Feed the Bees Please

Feed the Bees Please

August can be a lovely month. I was fortunate enough to have a few extra days off over the last weekend and the weather was gorgeous. I spent a bit of time gardening and a lot of time sitting and watching my garden pulse with life. Yet, when I read the news I keep hearing about the devastating consequences of pollinator decline. I know it is happening all over the world, but in my own backyard, you wouldn’t know there was a problem. 
Vervain (Verbena hastata) is a wonderful August blooming perennial.
There are so many things that you can do to feed the bees. First of all, plant a succession of flowers from spring till fall. This week, for example, my vervain (Verbena hastata) is covered with teeny-tiny wasps. Not all pollinators look like a bumblebee. Many are nearly invisible unless you are standing still and really watching. Vervain is a native plant that loves my heavy clay soil. A couple of plants has resulted in at least 6 self-sown freebies, all weaving into my patch of common milkweed and Rudbeckia triloba.  
Do you grow Aster umbellatus? You should! It is one of the easiest summer and fall native flowers to grow. It competes well with Joe Pye weed, Solidagos, even common milkweed. It looks beautiful surrounding tree hydrangeas. They flower at the same time.
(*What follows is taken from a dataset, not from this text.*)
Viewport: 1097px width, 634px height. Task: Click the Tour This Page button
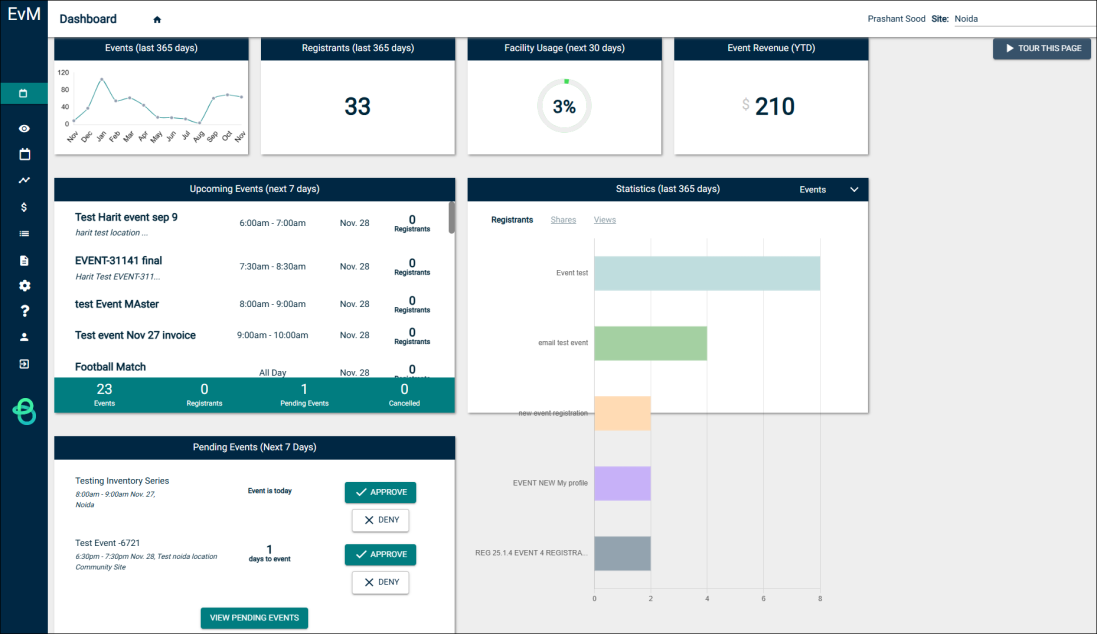[x=1041, y=48]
Anyone that knows me knows that when I discover a really good plant, I use it in my designs and plant it all over my yard. That is the case with our native Aster umbellatus, shown above. I started noticing this along the side of the road in Vermont. Then I saw it in CT and New York. It blooms for 6 weeks or more. In my own gardens, I weave it in with all kinds of late season flowers. AND, it attracts tons of native bees. It’s a real workhorse, soft and pretty too. 

‘Blue Paradise’ phlox in the evening
The same Phlox in the morning!

Of course, a pollinator garden in August wouldn’t be complete without Phlox paniculata. My favorite is ‘Blue Paradise’. The color can’t be described because it changes from morning till night- various shades of blue, purple, and lilac appear depending on the time of day. I deadhead all of my summer phloxes the instant they stop blooming and they send up more flowers for me. They love a rich soil. Topdressing the plants with compost each spring is the secret. Butterflies and hummingbirds love them too. 

 

 

We have recently restocked our American Beauties benches. This is such a great program. As Doug Tallamy teaches us, native plants support native pollinators. This organization chooses superior native varieties and makes them readily available to the public. AND, they are grown sustainably so they are totally safe for butterflies, bees, and other creatures. 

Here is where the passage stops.